The convicted men were coal miners, many of whom had been born in Ireland. They were given the name Molly Maguires by the newspapers and police of the era, who said it was a secret society that was behind a wave of violence targeting mines. It's not clear how many members the group had. Another organization by the same name had long roots in Ireland.
The group emerged at a time of national unrest among workers, particularly those laboring in mines. Wages were at the heart of the disagreements between workers and owners. Salaries typically depended on the price of coal, so when coal prices fell, wages fell too.
The workers wanted owners to adopt an eight-hour workday. Workers also faced hazards in the mines every day, chief among them "black lung" or miner's asthma. Miners wanted health care coverage in the form of company-run hospitals.
A spate of violence that embroiled Carbon and Schuylkill counties in the mid-1870s followed a failed strike organized by the Workingmen's Benevolent Association. That union formed in 1868 in St. Clair, Schuylkill County. The six-month strike, which had successfully unified thousands of workers across several counties, ended bitterly in mid-1875 when the workers gave up and returned to the mines.
Franklin B. Gowen, head of the Reading Railroad, which had major interests in coal, hired the Pinkerton Detective Agency to infiltrate the Mollies following a series of suspicious incidents, including fires at mines. The testimony of a Pinkerton detective, James McParlan, was decisive in convicting the men.
The trials of the Molly Maguires captivated Jim Thorpe, Pottsville and the surrounding areas from 1876 to 1879, when the last coal miner was executed. Newspapers from New York and other areas of the country sent reporters to cover the trials.
"Day of the Rope'
The mania came to a head June 21, 1877, or "The Day of the Rope," as it's still known in Schuylkill County. The moniker refers to nooses used to execute six miners in Pottsville in the first round of executions. Another four men were executed the same day in Jim Thorpe, then known as Mauch Chunk. By 1879, 20 mineworkers were executed.
More than 130 years later, the legacy of the Molly Maguires is still evolving, and remains contentious.

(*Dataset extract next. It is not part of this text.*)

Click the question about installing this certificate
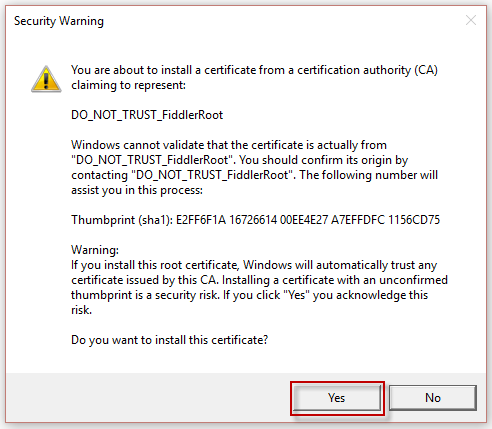 tap(169, 340)
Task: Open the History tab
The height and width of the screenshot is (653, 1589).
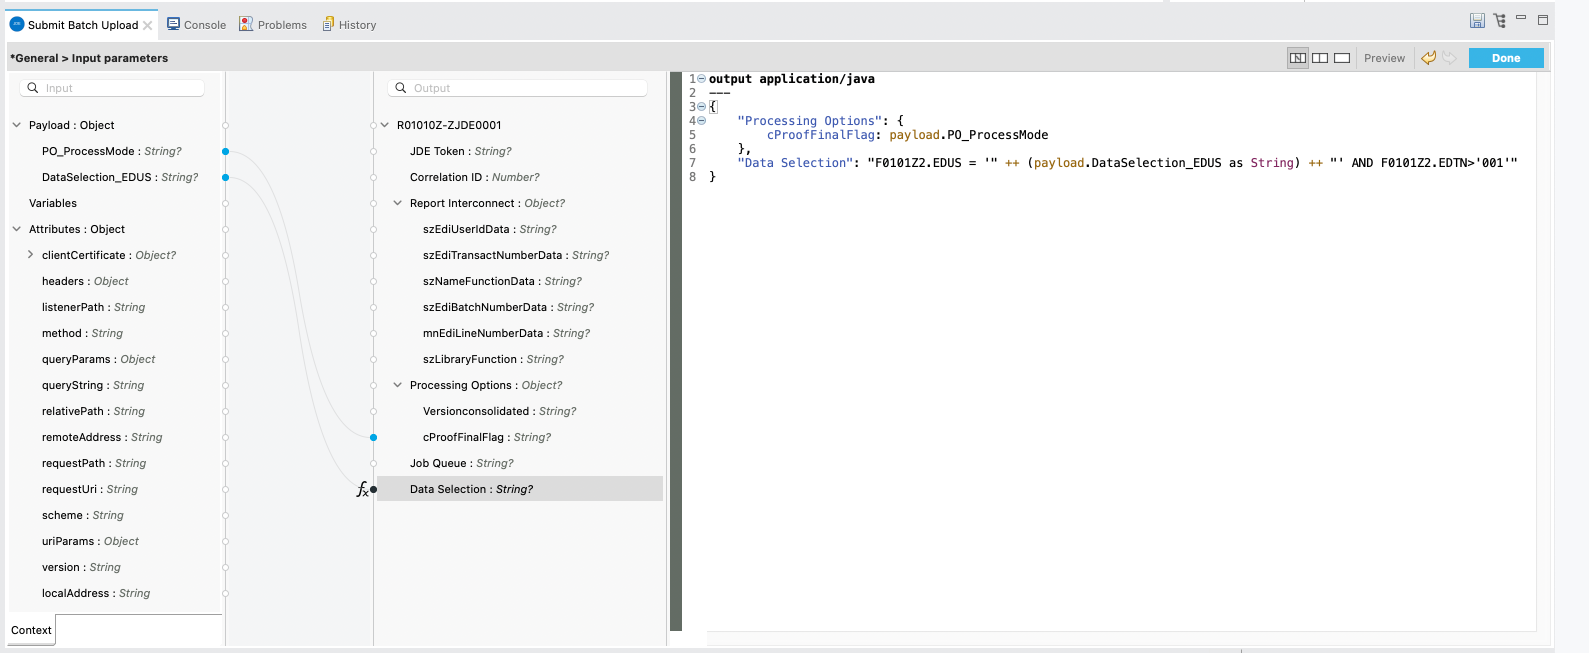Action: [349, 25]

To Leo Ward, president of the Historical Society of Schuylkill County, the Molly Maguires have nothing to do with the history of organized labor. Ward said given its predilection for violence, the group contributed nothing positive.

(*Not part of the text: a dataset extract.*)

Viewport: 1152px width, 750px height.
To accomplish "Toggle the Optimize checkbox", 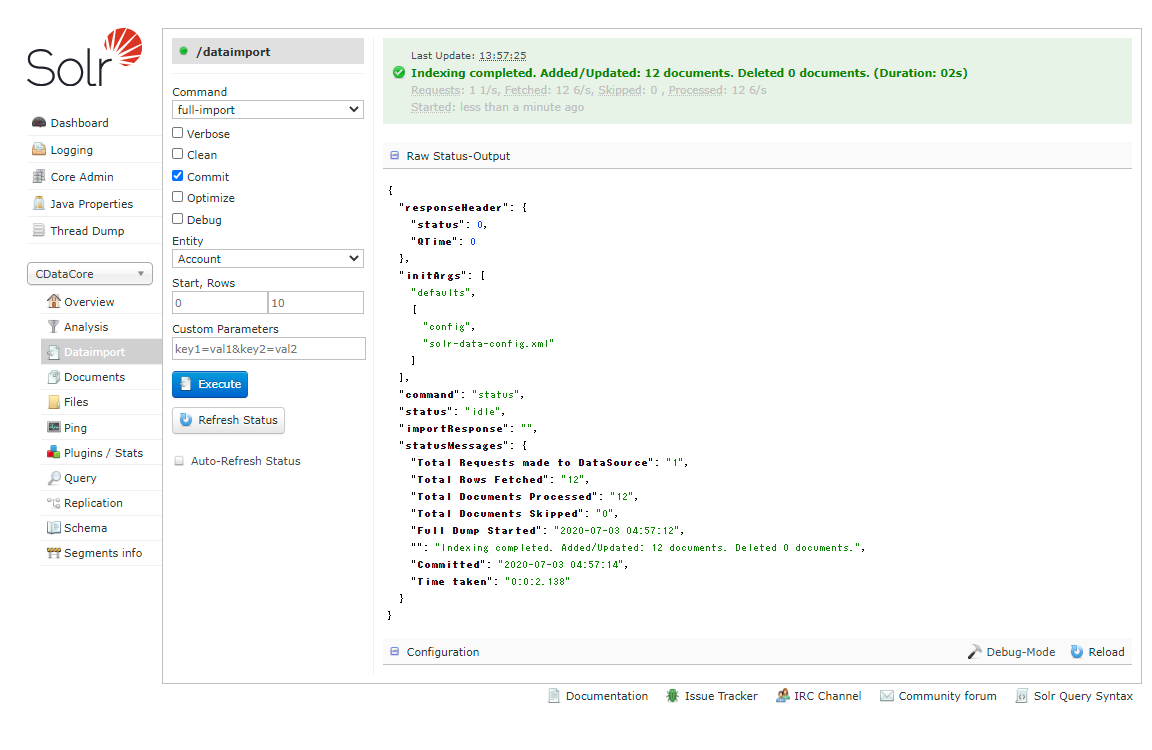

"I don't think they were trying to play a prominent role in history," Ward said.
There is some veracity to what he says. The convicted men did not form an official union. It's even debated whether there was a formal group called the Molly Maguires, or whether the men were simply members of the Ancient Order of Hibernians, an Irish fraternal organization. Local union officials at the time, including John Siney of the WBA in St. Clair, took pains to differentiate themselves from the Molly Maguires. That's because the union opposed violence.
While it's likely some of the Molly Maguires were not guilty of murder, they probably participated in other acts of violence, including sabotage. In their view, violence could accomplish what the union had failed to do.

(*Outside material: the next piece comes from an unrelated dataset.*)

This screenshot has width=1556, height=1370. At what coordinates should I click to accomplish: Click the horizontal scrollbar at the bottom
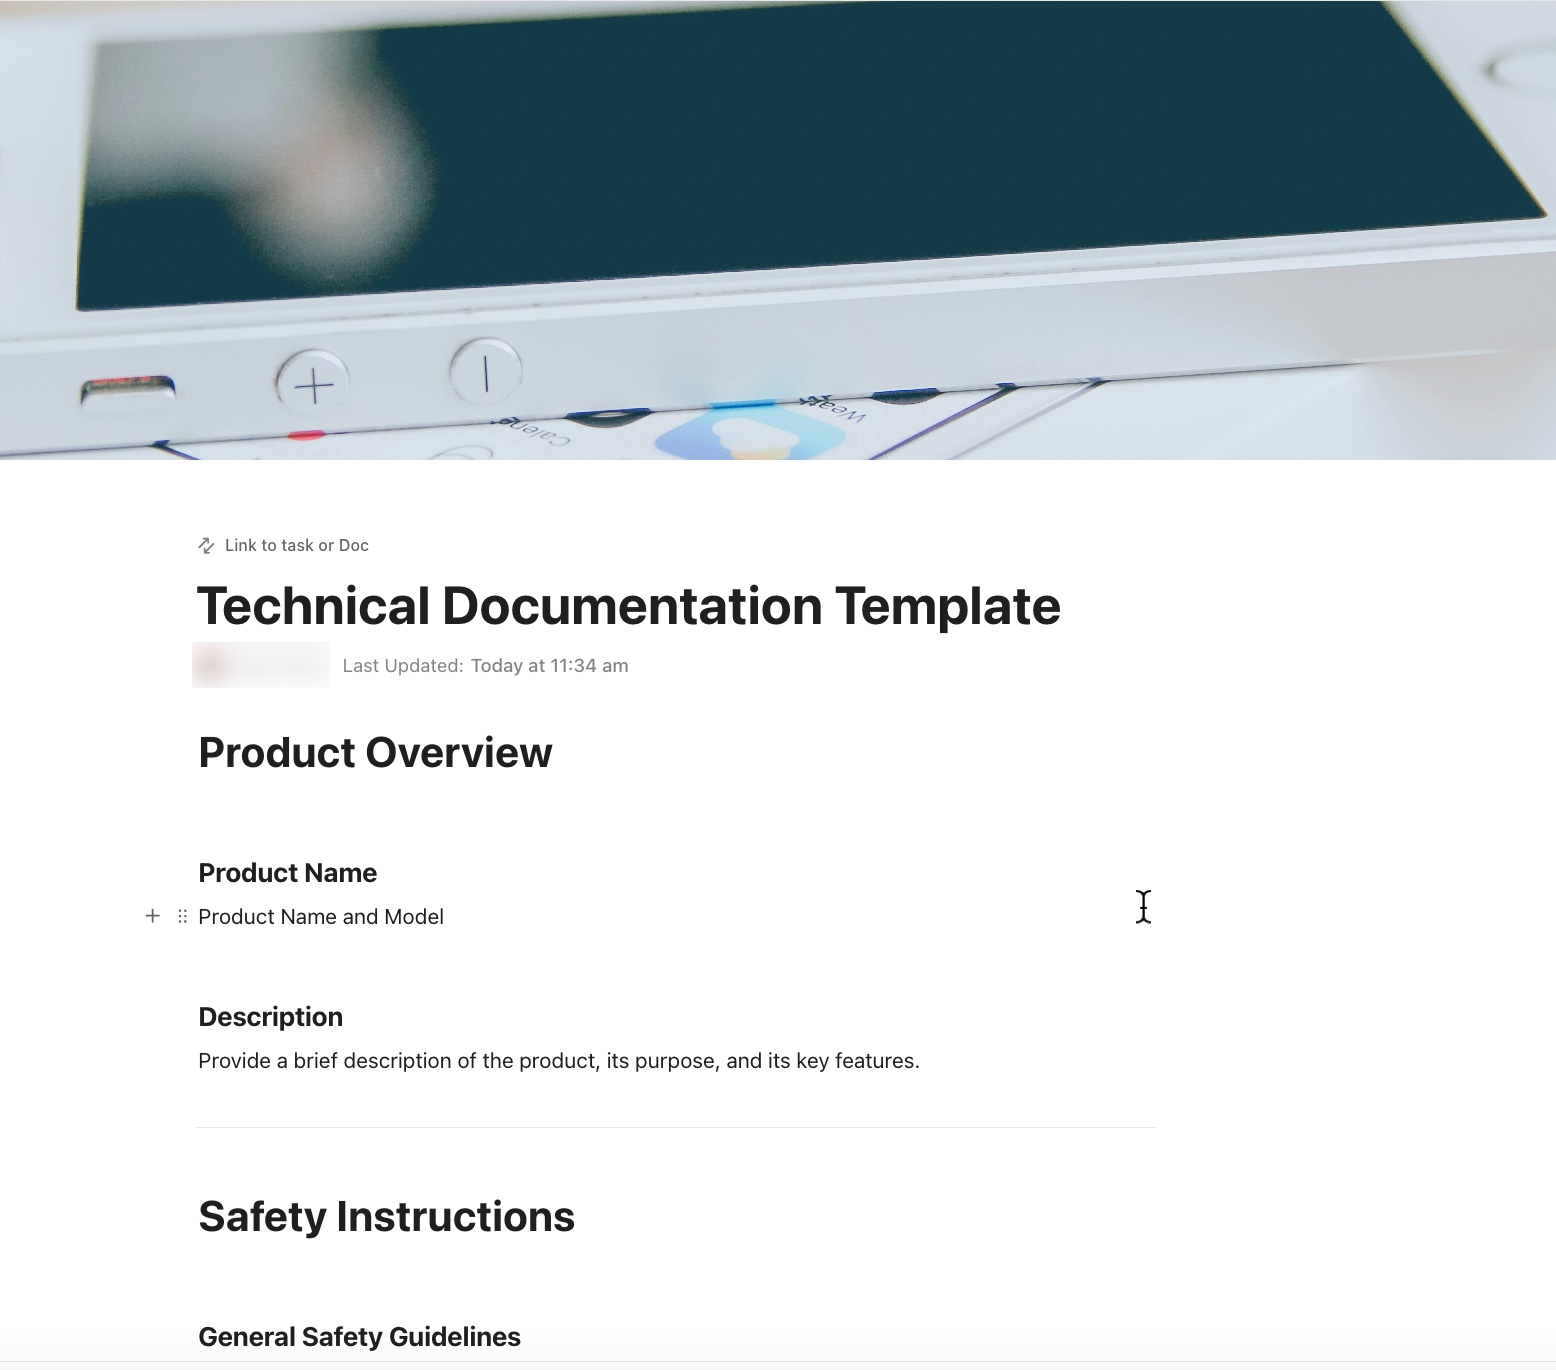point(778,1364)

Jimmy "Powderkeg" Kerrigan, a Molly Maguire from Tamaqua who became an informer, was quoted in an undated issue of The Mauch Chunk Democrat as saying, "The notion is that it is to protect the workingmen, but really they are all of the most hardened villains."
Most experts say the Mollies were not violent for the sake of violence. Instead, they were motivated by the harsh working conditions miners faced in Northeast Pennsylvania. And the groups that went after them -- the mine bosses, the government, the coal mine police -- targeted them to squelch early labor unions, these experts believe.
"The problem with dissociating the Molly Maguires entirely from labor activism was that it robbed them of any motive other than revenge or bloodlust," wrote Kevin Kenny in his 1998 book, "Making Sense of the Molly Maguires."